5.79      DOHA further told the Committee that there are some significant risks associated with efforts raise awareness about suicide:

It is imperative to emphasise that, in the area of suicide prevention, there is the capacity to do harm – to unintentionally cause harm to those bereaved by suicide or even increase rates of suicide...[98]

5.80      SANE Australia also raised concerns that 'some well-intentioned projects to "raise awareness" have the capacity to engender anxiety, stress and thoughts of suicide and self harm'.[99] It was seen as important that efforts to raise community awareness and deliver a public message about suicide should be considered carefully, and there should be clarity about what that message should be, in order to avoid any adverse effects.[100]
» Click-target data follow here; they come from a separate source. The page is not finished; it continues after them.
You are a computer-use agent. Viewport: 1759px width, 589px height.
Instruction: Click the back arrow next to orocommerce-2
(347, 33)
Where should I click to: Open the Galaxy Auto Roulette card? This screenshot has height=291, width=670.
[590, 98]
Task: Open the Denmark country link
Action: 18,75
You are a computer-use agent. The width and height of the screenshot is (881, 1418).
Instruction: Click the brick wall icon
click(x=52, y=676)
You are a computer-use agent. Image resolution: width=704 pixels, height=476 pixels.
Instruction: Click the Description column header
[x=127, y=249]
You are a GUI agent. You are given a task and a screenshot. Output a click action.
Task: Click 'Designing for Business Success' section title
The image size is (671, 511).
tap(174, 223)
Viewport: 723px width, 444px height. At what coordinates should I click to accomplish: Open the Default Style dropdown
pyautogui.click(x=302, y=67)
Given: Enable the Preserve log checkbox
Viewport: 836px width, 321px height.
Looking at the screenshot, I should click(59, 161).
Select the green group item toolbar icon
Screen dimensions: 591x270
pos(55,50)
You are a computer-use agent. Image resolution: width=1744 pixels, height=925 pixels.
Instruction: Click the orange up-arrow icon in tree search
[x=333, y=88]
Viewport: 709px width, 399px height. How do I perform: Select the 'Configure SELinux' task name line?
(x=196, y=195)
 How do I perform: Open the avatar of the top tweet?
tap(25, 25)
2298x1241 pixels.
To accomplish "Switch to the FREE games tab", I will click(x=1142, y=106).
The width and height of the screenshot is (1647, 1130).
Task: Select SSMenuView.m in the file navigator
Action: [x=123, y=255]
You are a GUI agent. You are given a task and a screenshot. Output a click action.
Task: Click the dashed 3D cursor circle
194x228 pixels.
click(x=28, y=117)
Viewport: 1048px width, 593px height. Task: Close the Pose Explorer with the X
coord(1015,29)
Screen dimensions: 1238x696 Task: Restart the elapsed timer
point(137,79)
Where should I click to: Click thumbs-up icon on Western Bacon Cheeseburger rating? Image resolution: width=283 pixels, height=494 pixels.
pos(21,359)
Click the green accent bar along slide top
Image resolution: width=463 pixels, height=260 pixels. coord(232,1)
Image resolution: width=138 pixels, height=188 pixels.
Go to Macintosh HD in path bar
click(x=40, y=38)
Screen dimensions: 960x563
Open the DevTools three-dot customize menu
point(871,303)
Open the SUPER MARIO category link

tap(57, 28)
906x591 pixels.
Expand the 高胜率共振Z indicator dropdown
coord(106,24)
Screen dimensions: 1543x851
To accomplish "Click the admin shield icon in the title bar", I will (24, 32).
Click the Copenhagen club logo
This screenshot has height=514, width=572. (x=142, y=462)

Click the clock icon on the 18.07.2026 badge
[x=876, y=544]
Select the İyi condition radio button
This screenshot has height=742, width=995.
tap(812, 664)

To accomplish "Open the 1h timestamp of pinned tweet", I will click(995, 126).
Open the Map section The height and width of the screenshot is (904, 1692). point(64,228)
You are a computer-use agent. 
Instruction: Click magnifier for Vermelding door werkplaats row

5.81      The Committee further examined the fear that by raising awareness about suicide that it could become "normalised" or "glamorised", and considered as an acceptable thing to do. However, Lifeline explained to the committee:

The clear evidence now is that talking about suicide does not people at risk of suicide, as long as the discussion and the conversation is done in a sensitive and careful way, that we are not sensationalising suicide, we are not glorifying it, we are not glamorised in it, because there is certainly nothing glamorous about it, but that it is spoken about in terms of how we keep people safe, that the impact of suicide is incredibly negative on family and friends and that every life is worth living and as a society we must do everything we can to help a person living and to find reasons to live....[101]

The emphasis needs to be on normalising human experience, including misery, and normalising help-seeking and creating a community that promotes help-seeking.[102]

5.82      Professor McGorry from Orygen Youth Health Research Centre used the example of reporting road tolls:

We do not report the road toll in a sensationalist way; we report it factually. We show the actual damage that is done to people's lives and to the lives of survivors.[103]

5.83      Similarly, the Inspire Foundation recommended that, like the release of statistics of road tolls that raises the public and political attention regarding road deaths, regular public reporting of statistics about suicide could help raise awareness about the extent of suicide in Australia and reduce stigma.[104]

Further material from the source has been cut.